A hot topic going around in WordPress circles now is a worm making its rounds hijacking vulnerable WordPress installations, and how just a little effort on the part of administrators could have saved the trouble of cleaning up after the worm. This is the inevitable problem with IT security. No matter how hard developers try to make a software safe and secure, easy to update, and respond quickly to new emerging threats, it is never enough for some users. Someone, many people in fact, will fall prey to the exploits.
I’m actually pretty impressed with how easy it is to keep a WordPress installation secure. WordPress started out like any other web application, but over time it has improved itself so much that you could, starting first with online upgrade of plugins, now upgrade the entire core of WordPress online. No need SSH or shell access to your WordPress installation. Everything is done simply through the web-based administrative interface of WordPress itself.

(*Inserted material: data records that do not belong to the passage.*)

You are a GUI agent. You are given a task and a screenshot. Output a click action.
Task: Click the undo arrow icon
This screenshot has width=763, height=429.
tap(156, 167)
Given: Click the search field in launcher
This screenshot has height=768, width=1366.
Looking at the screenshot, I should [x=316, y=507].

This is really a whole lot easier than WordPress peers. I also run a Drupal site, and I can tell you upgrading Drupal is really very painful. At least, the official Drupal upgrading steps are painful, if there is any unofficial shortcut to simplify it, I don’t know about it.

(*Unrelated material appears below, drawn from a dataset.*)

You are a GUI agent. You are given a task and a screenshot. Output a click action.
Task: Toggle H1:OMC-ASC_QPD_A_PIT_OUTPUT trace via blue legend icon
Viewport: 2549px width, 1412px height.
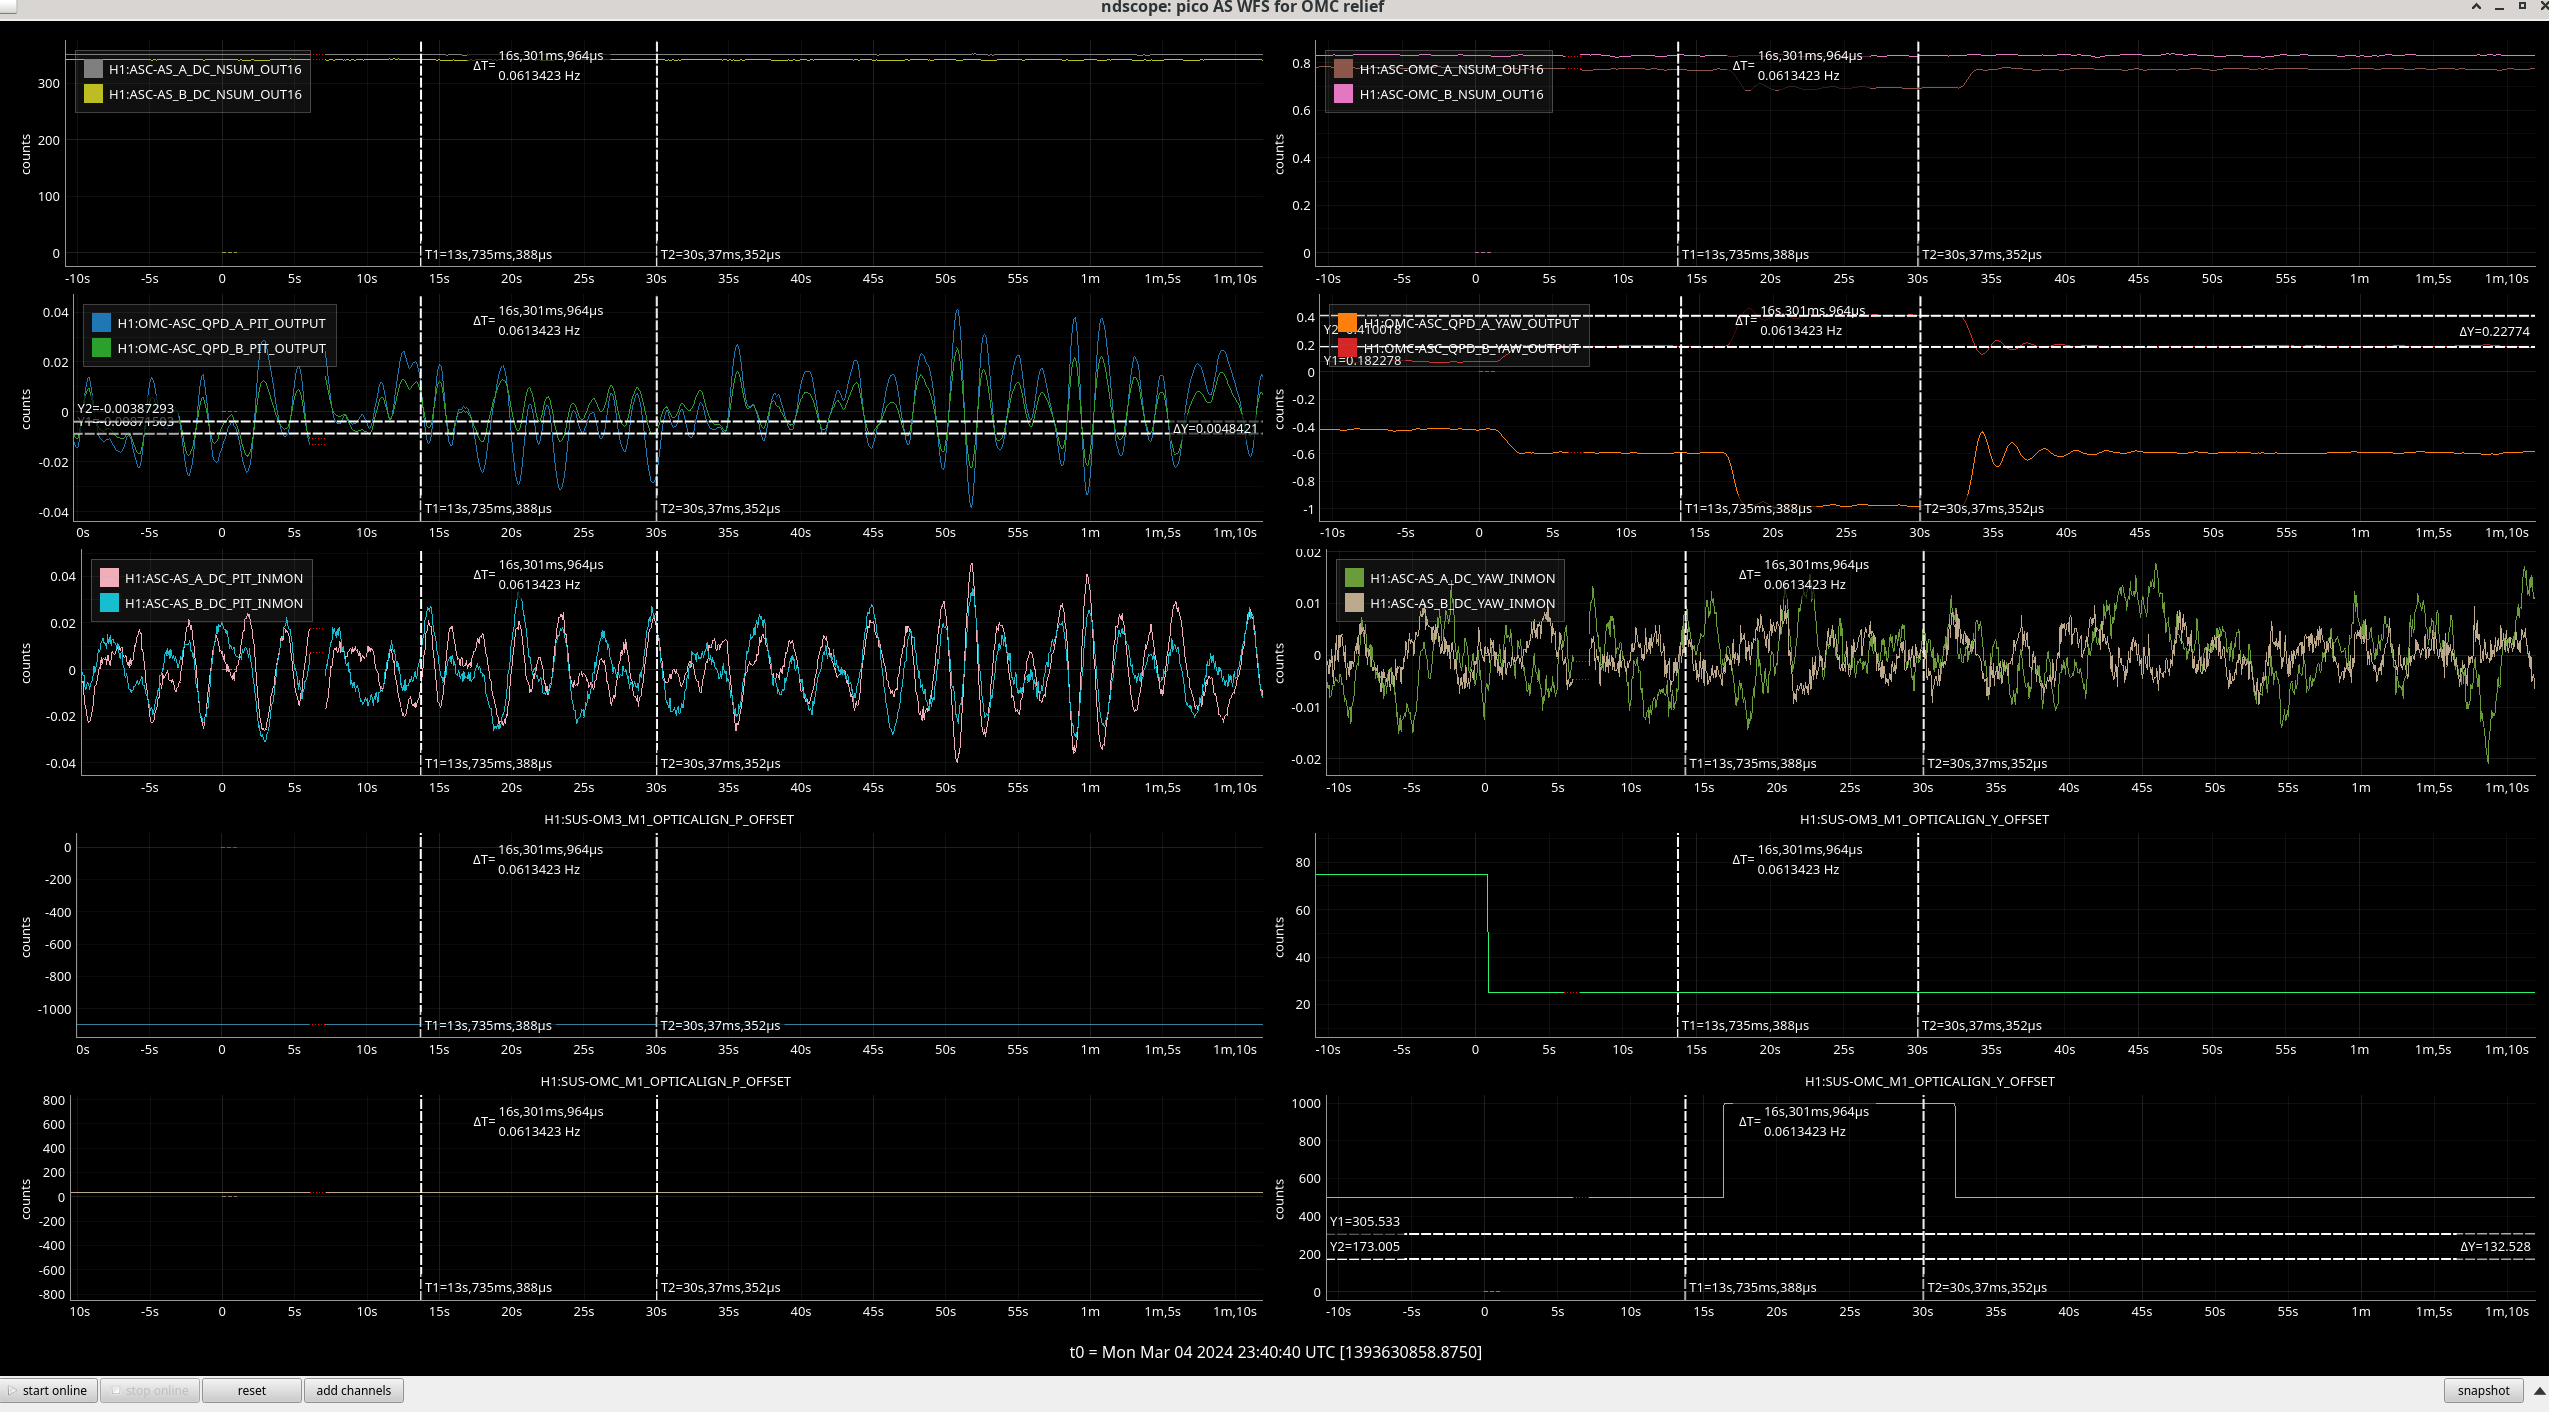[x=101, y=323]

I could not have asked for anything simpler for WordPress.
Now, I ask myself what could be simpler. I suppose some WordPress administrators are perhaps looking for “automatic updates”. You know, like how Windows could automatic check for updates, download and install those updates. This would certainly be a neat feature, although of course many other WordPress administrators (myself included) would be hesitant about my WordPress installation automatically upgrading itself without my knowledge.
Hackers are not going to go away. I think if there are any WordPress administrators, or indeed any type of system administrators, who don’t want to be bothered with the details of IT security, they would be better off buying a service from someone else.